ROMA - Dieci minuti di colloquio hanno scongelato sei anni e mezzo di lontananza e un’estate di incomprensioni. Franco e Francesco, Baldini e Totti, si sono ritrovati faccia a faccia nel giorno dell’insediamento a Trigoria del nuovo direttore generale. Il caso della pigrizia viene messo da parte, almeno per il momento, «per il bene della Roma» . Baldini ha chiarito il suo punto di vista legato alla gestione del giocatore, che a suo parere andrebbe modificata. Totti ha risposto che il malumore è superato, che aveva capito il senso di certe parole pur non convidendole. Ovviamente le opinioni differenti rimangono ma questo non ha impedito ai due di parlarsi amichevolmente e di abbracciarsi, come ha suggellato la foto piena di sorrisi pubblicata su internet dalla Roma.

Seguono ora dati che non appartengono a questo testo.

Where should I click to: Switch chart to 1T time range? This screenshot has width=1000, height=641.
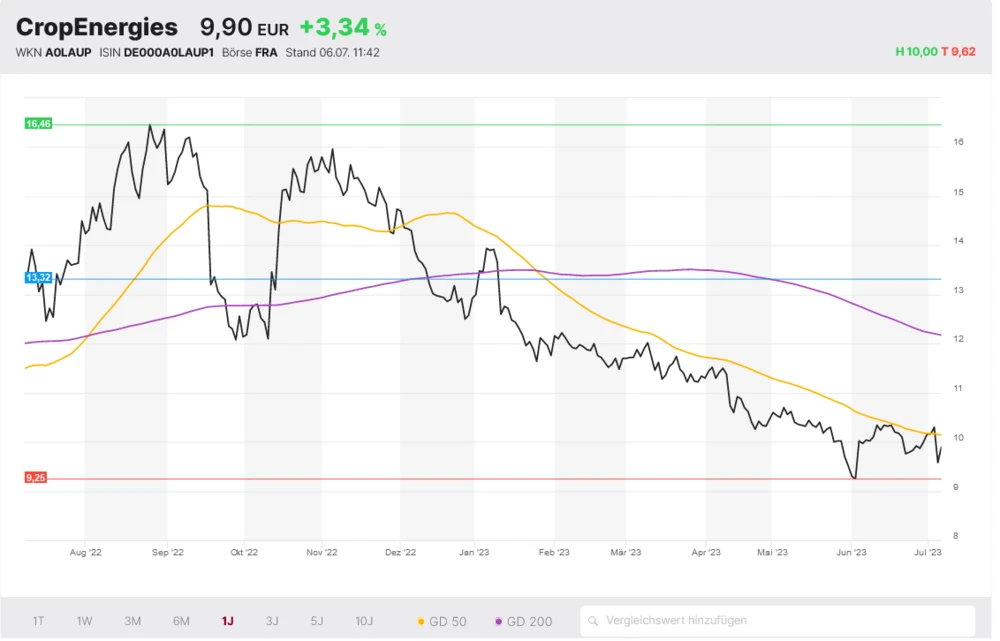point(38,621)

L’INGRESSO - Baldini si è presentato sul nuovo (vecchio) posto di lavoro intorno alle 10. Completo scuro, camicia bianca, un filo di emozione, l’aria imbarazzata. Ha notato immediatamente il cambiamento delle strutture del centro sportivo della Roma rispetto al 2005: uffici, spogliatoi, muri, campi. L’a.d. Fenucci, suo amico da molti anni, non era ancora arrivato. Quindi il primo contatto l’ha avuto con Tonino Tempestilli, suo ex compagno di lavoro. Poi ha incontrato Luis Enrique, che lo ha salutato calorosamente (in fondo deve a Baldini la chiamata a Trigoria). E Walter Sabatini, con cui ha raggiunto gli spogliatoi e i giocatori. «Sono contento, davvero contento di essere tornato e di lavorare con voi, voglio fare grandi cose con questo gruppo», ha detto alla squadra, prima dell’allenamento. Poi ha salutato chi conosceva già, a cominciare da Perrotta che lui aveva portato alla Roma nel 2004, e si è presentato ai calciatori che non aveva mai visto. Ha voluto parlare a tutti i giocatori, ad uno ad uno.